- DATA TO USE:
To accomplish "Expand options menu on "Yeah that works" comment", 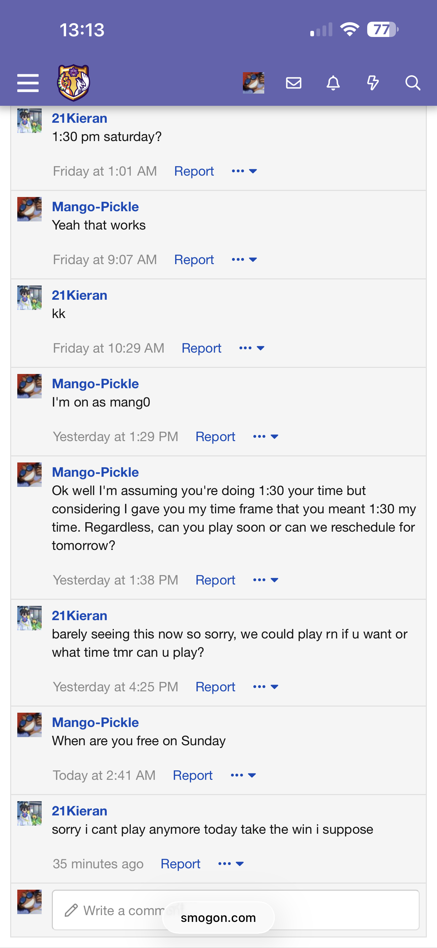I will pos(244,260).
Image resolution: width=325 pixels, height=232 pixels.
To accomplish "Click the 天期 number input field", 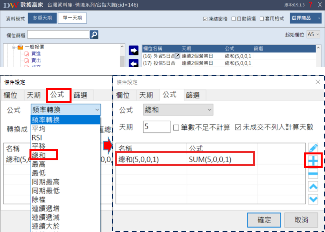I will [x=157, y=127].
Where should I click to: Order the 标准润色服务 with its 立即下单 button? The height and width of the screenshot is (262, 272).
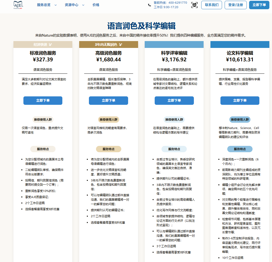pos(43,101)
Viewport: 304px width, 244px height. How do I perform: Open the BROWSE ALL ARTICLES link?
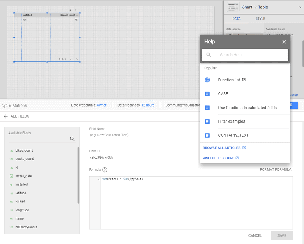pyautogui.click(x=224, y=148)
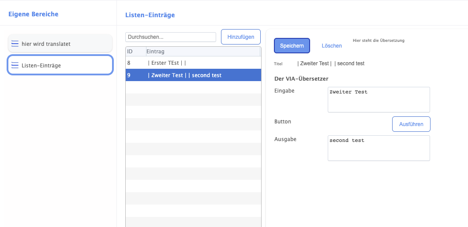Screen dimensions: 468x227
Task: Click the 'Listen-Einträge' page heading
Action: click(150, 15)

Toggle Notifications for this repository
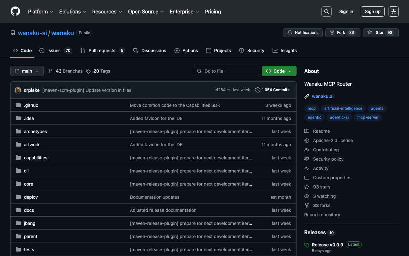pyautogui.click(x=303, y=33)
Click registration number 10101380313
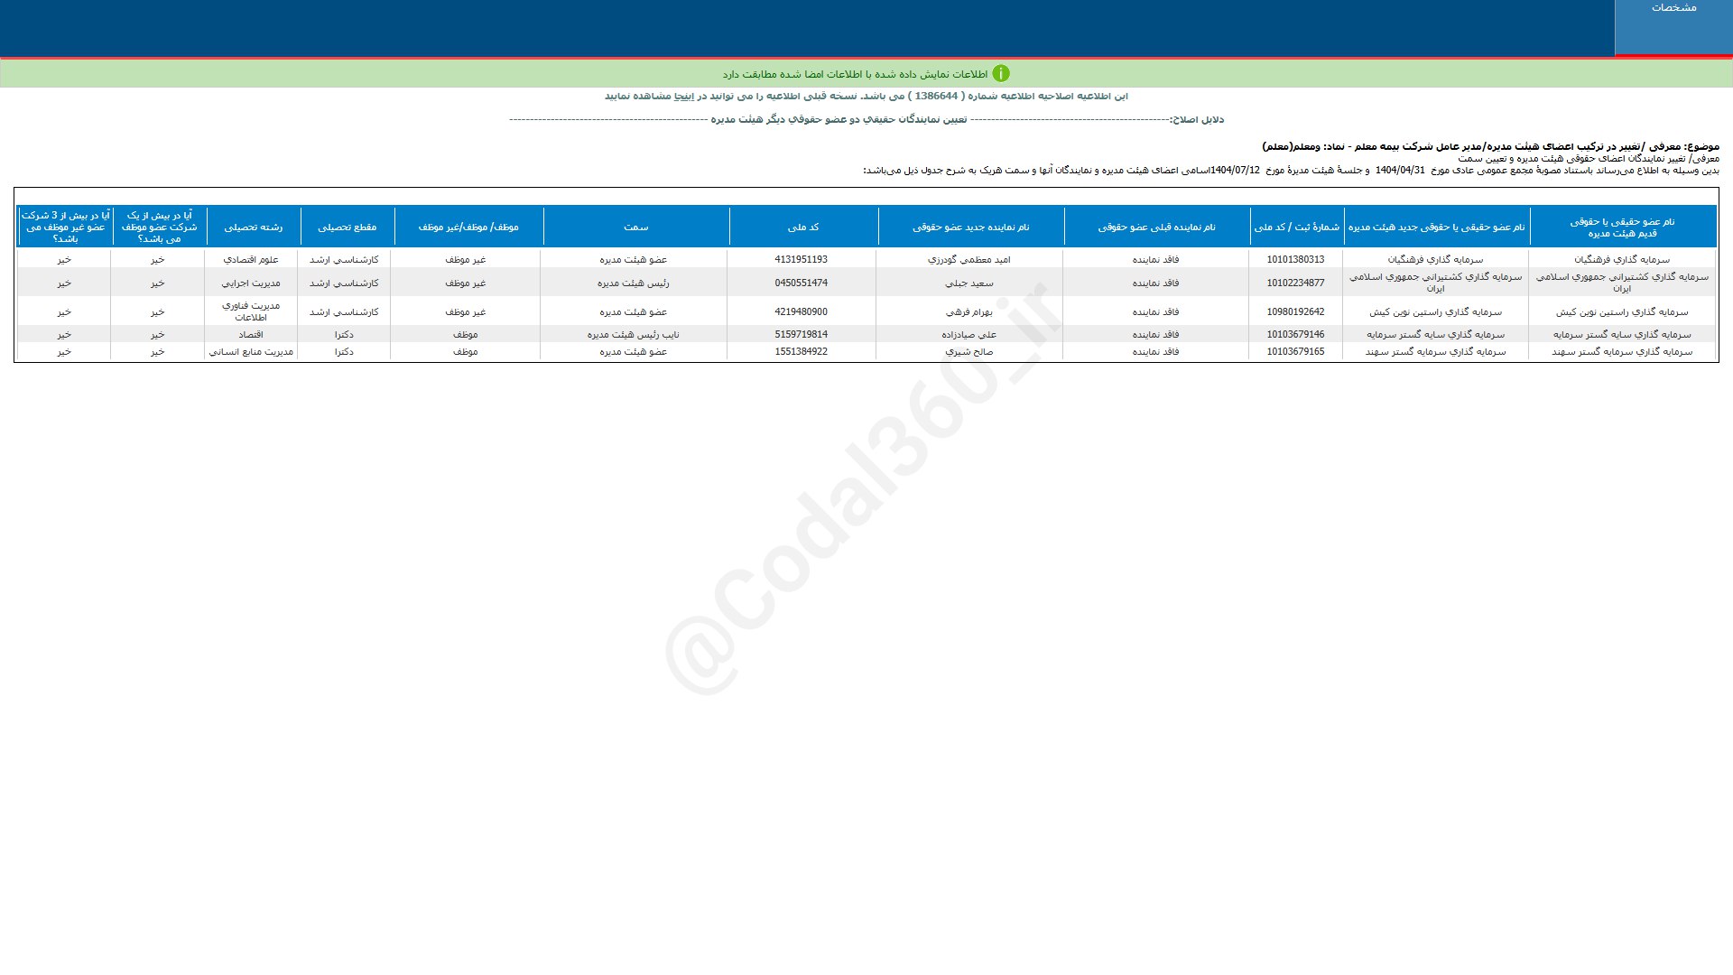The image size is (1733, 975). pyautogui.click(x=1295, y=259)
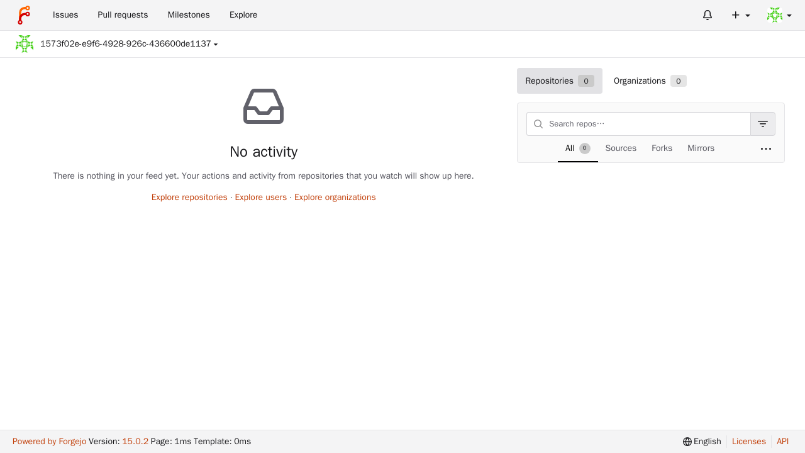Screen dimensions: 805x453
Task: Open the API link in footer
Action: (x=782, y=442)
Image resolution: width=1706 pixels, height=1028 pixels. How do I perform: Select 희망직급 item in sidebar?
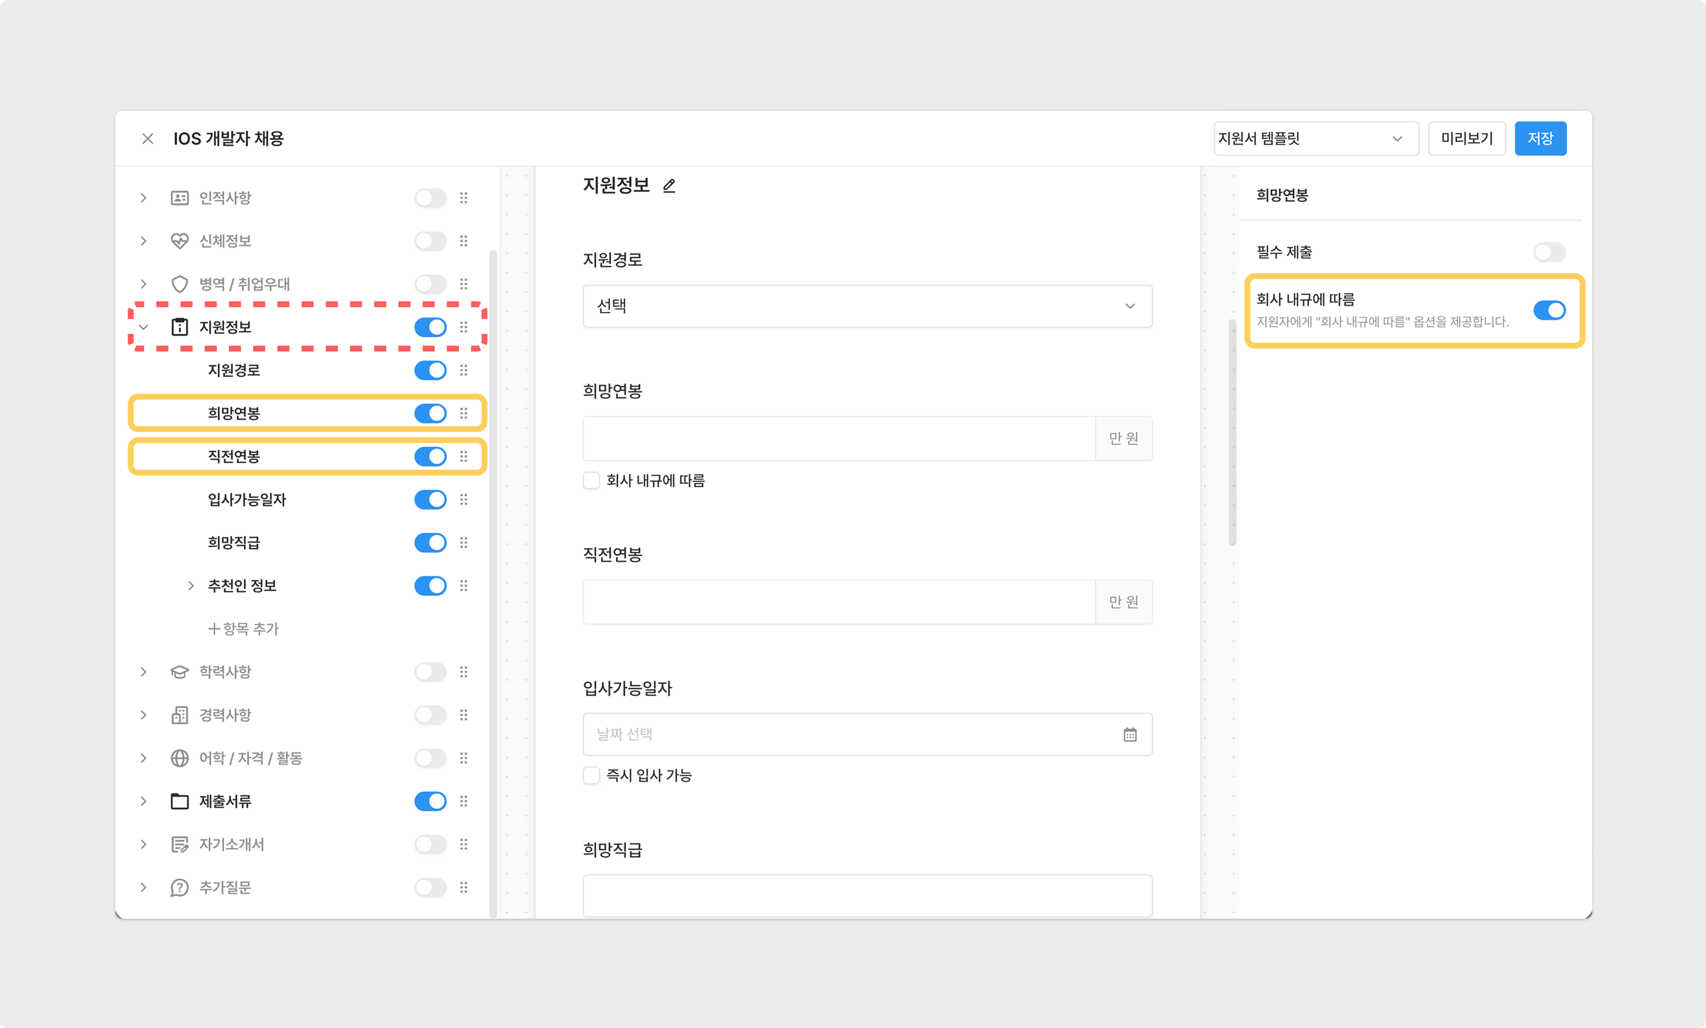click(234, 543)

- EXERCISE INSTRUCTIONS: Copy the lines exactly, from the line containing "Where should I" up to and including the last line of the records. Omit the pictures from your copy.

- PROBLEM SOLUTION:
Where should I click to: Order the 标准润色服务 with its 立即下单 button? The height and width of the screenshot is (262, 272).
pos(43,101)
Viewport: 304px width, 244px height. How do I perform: Open the BROWSE ALL ARTICLES link?
pyautogui.click(x=224, y=148)
Screen dimensions: 468x227
Task: Click the 'Listen-Einträge' page heading
Action: click(150, 15)

Toggle Notifications for this repository
pyautogui.click(x=303, y=33)
Click registration number 10101380313
The image size is (1733, 975). pyautogui.click(x=1295, y=259)
Screen dimensions: 805x453
Task: Open the API link in footer
Action: (x=782, y=442)
Image resolution: width=1706 pixels, height=1028 pixels. How do I perform: Select 희망직급 item in sidebar?
click(234, 543)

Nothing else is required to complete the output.